Segment Open
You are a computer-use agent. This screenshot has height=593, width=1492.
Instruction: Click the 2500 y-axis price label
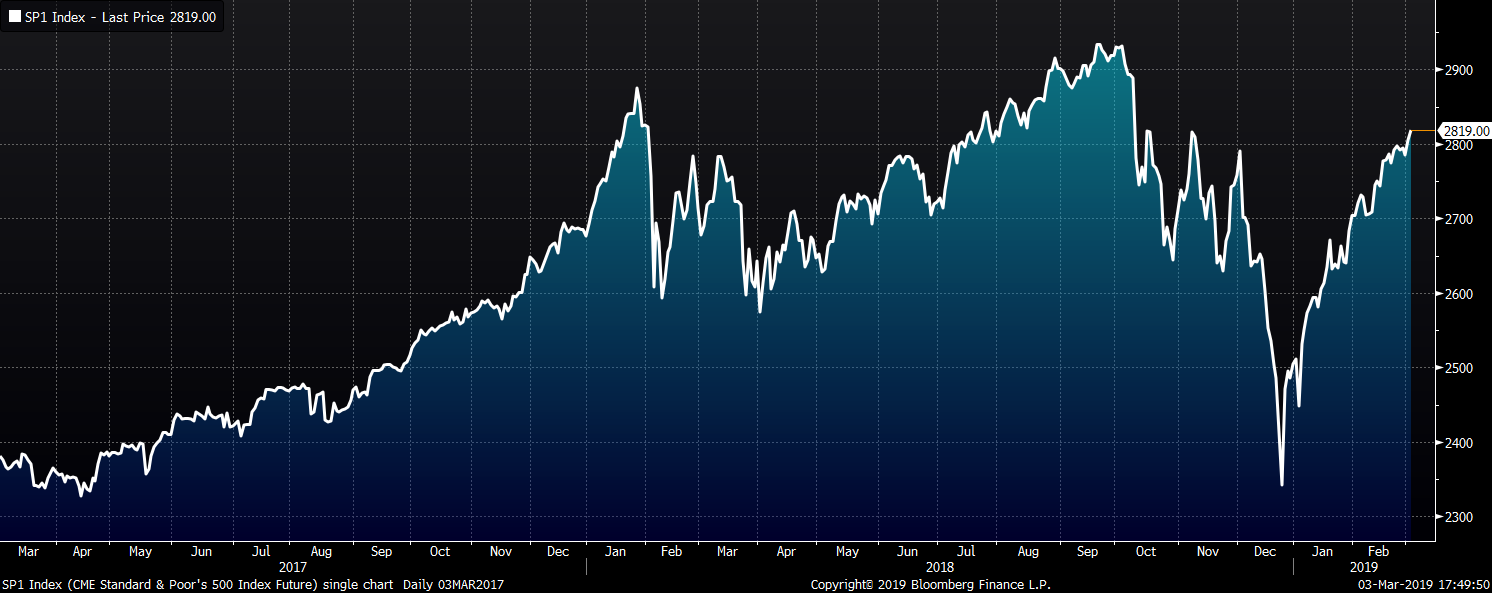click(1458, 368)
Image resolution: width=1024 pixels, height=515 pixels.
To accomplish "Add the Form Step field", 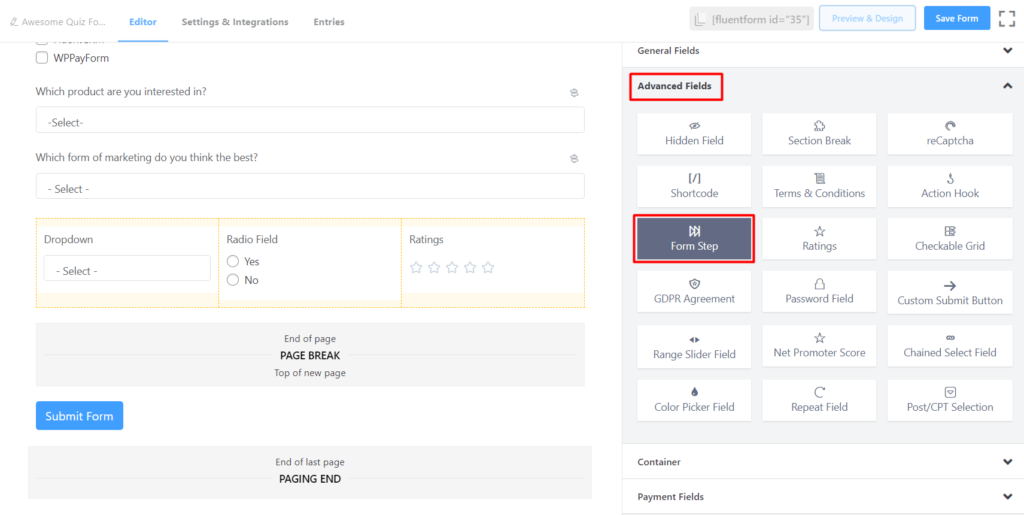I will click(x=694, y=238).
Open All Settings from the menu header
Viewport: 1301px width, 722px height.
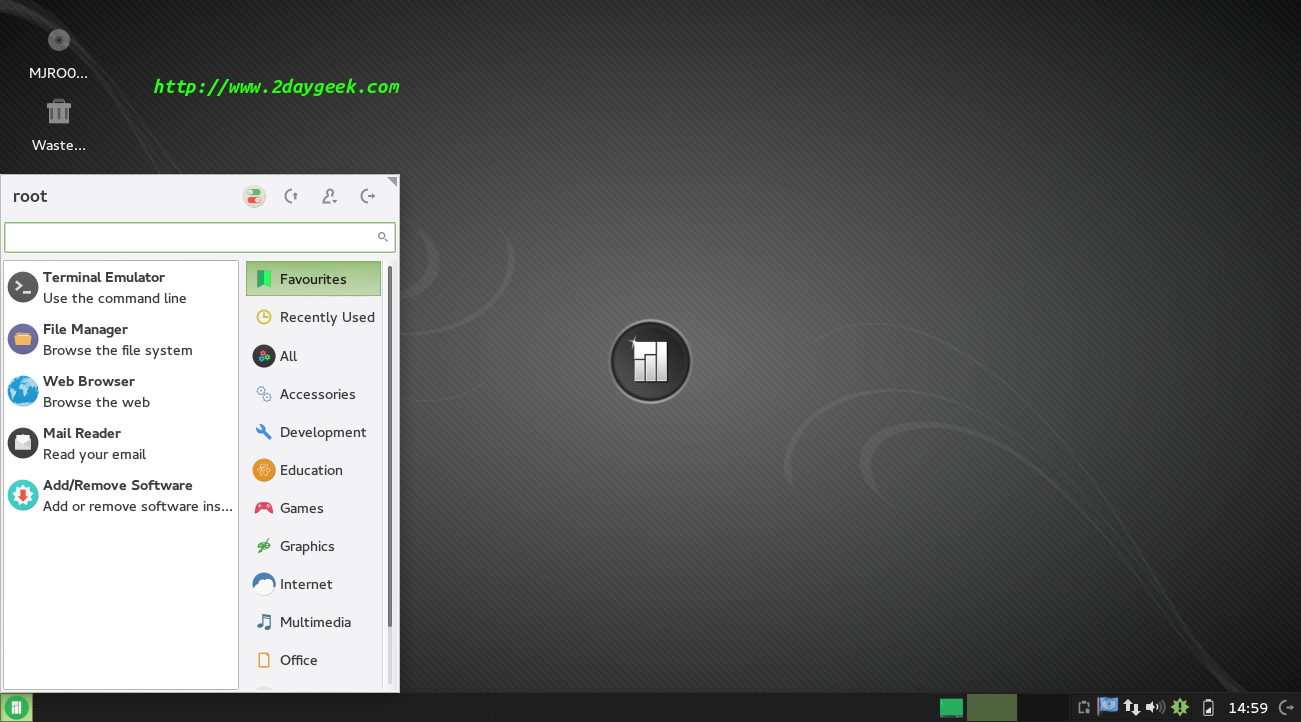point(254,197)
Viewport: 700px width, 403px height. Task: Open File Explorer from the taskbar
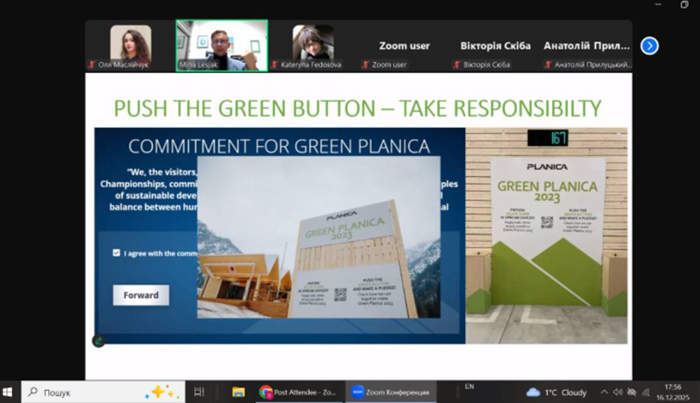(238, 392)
Segment Closed
- TASK DETAILS -
Start with the line that holds "Viewport: 700px width, 403px" and retype each line through the last one in the data, exactly and without pictures.

- EXERCISE ANSWER -
Viewport: 700px width, 403px height. Task: Open File Explorer from the taskbar
(238, 392)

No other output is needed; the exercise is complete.